Sebbene alcune forme di riconoscimento biometrico[4] abbiano origini risalenti, è solo a partire dal secolo scorso (ed ancor più in quello attuale) che si registra una crescente espansione dell’impiego di questa forma di determinazione dell’identità, al punto da essere utilizzata, in particolar modo, nella sicurezza delle transazioni finanziarie, nella prevenzione delle frodi, nella selezione degli utenti e conseguente disciplina del loro “accesso fisico” (accertamento della legittimazione di un soggetto all’ingresso in un’area) ovvero “accesso logico” (accertamento della titolarità del soggetto ad usufruire di una risorsa informatica): il sistema di riconoscimento biometrico, dunque, è in grado garantire l’unicità della persona.

Come anticipato, l’utilizzo delle tecniche biometriche[5] è volto, nella maggior parte dei casi, a realizzare delle procedure di riconoscimento di un individuo, basate su una verifica ovvero su un’identificazione a carattere biometrico.

Nel dettaglio, laddove il processo biometrico si fondi sulla verifica dell’identità dell’interessato, il confronto viene effettuato tra un determinato modello biometrico associato all’identità dichiarata dall’utente nella fase assertiva (ad esempio, mediante l’inserimento di un codice utente ovvero l’utilizzo di un badge a varia tecnologia) ed il modello biometrico generato al momento della richiesta di riconoscimento (cd. approccio “one to one).

Diverso è, invece, il sistema di identificazione che prevede un approccio cd. one to many e che, quindi, presuppone l’esistenza di un database contenente molteplici dati biometrici appartenenti ad un numero di soggetti generalmente elevato: in tal caso, il match viene effettuato controllando la corrispondenza del dato biometrico prelevato al momento dell’identificazione con tutti quelli contenuti nella banca dati.

2. Riconoscimento biometrico: casi pratici affrontati dalla giurisprudenza comunitaria e nazionale

Tanto premesso, l’attualità della tematica è testimoniata, con forza ed evidenza, da alcune fattispecie emblematiche che hanno interessato, all’interno di differenti paesi dell’Unione Europea, giudici, legislatori ed autorità nazionali per la protezione dei dati personali, ivi incluso (naturalmente) il Garante della Privacy italiano; oltre i nostri confini nazionali, è, infatti, degna di rilievo la normativa francese in materia di ficher Titre electroniques securises (TES) (esempio di “one to many”) nonché la (discussa) legislazione belga in materia di carta d’identità elettronica (esempio di “one to one”).

In relazione al territorio francese, con sentenza n. 404966 del 3.10.2018 il Conseil d’Etat si è dovuto pronunciare su un’istanza di annullamento del Decret n. 1480/2016, il quale prevede l’istituzione di un database (TES), posto sotto il controllo del Ministero dell’Interno francese e deputato alla conservazione dei dati personali e biometrici in occasione dell’erogazione delle carte d’identità.
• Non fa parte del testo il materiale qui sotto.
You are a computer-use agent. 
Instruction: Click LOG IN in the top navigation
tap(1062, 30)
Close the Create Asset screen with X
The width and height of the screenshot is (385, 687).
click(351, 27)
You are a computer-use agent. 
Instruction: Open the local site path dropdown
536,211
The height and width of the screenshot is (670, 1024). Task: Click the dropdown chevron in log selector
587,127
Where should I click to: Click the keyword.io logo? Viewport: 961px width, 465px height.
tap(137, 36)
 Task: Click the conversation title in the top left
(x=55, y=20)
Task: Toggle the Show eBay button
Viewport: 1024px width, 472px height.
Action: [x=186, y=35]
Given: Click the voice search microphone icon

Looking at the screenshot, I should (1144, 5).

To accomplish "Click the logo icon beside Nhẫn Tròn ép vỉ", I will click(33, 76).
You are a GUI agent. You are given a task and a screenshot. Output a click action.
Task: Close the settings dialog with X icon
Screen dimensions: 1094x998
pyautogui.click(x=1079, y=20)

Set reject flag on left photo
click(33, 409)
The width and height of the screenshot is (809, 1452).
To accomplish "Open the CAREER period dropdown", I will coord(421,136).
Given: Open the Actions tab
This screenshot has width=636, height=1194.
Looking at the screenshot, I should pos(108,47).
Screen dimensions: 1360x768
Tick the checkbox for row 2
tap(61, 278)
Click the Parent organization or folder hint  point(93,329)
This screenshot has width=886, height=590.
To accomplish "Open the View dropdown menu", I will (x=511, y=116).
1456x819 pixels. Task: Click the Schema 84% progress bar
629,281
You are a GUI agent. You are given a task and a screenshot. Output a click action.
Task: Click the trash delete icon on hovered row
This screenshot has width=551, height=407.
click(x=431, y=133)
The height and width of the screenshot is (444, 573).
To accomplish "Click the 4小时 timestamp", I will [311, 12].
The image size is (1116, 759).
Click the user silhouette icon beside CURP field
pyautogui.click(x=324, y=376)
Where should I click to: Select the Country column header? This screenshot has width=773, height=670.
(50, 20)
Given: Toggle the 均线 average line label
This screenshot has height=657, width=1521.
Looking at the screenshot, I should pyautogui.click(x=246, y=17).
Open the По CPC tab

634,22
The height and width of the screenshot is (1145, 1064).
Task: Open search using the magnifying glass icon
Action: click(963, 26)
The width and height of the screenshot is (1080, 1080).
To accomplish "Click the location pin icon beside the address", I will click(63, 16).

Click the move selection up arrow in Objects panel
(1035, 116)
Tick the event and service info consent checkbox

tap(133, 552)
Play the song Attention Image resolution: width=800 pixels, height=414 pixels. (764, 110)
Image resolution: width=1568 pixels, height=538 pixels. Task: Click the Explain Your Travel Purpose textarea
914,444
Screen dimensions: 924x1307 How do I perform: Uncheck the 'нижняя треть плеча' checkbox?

In tal caso, il Conseil d’Etat ha ritenuto adeguato il trattamento posto in essere, giacché volto ad eseguire una specifica finalità di trattamento, ossia quella di permettere il rilascio del documento d’identità in questione (e, pertanto, migliorare l’efficacia del controlli), mediante l’implementazione di misure di sicurezza adeguate a scongiurare possibili abusi nelle fasi di utilizzo e di accesso ai dati[6].

Come poc’anzi anticipato, il dibattito sull’utilizzo dei dati biometrici a scopo di riconoscimento è fortemente sentito ed attuale non solo rispetto alle modalità di identificazione one to many, bensì anche con riferimento ai sistemi one to one. Esemplificativa di tale tendenza è la vicenda che ha visto come protagonista il Belgio negli ultimi mesi del 2018.

Il Parlamento nazionale ha approvato una legge[7] integrante l’obbligo di inserire, a partire dal mese di aprile 2019, due impronte digitali (oltre alla fotografia del soggetto richiedente) all’interno del documento d’identità in formato elettronico[8]. Tuttavia, questa decisione non ha mancato di sollevare dubbi e, soprattutto, critiche: nello specifico, il Garante della Privacy belga (Autoritè de Protection des donnes, APD) ha espresso il proprio parere sfavorevole, ritenendo non rispettato il principio di proporzionalità (oltre all’assenza di adeguate misure di sicurezza), giacché il Governo nazionale non aveva fornito adeguate prove attestanti l’inefficacia ovvero l’insufficienza delle misure di garanzia di sicurezza e di autenticità relative alle carte d’identità già esistenti (che contengono un ologramma e l’immagine del titolare).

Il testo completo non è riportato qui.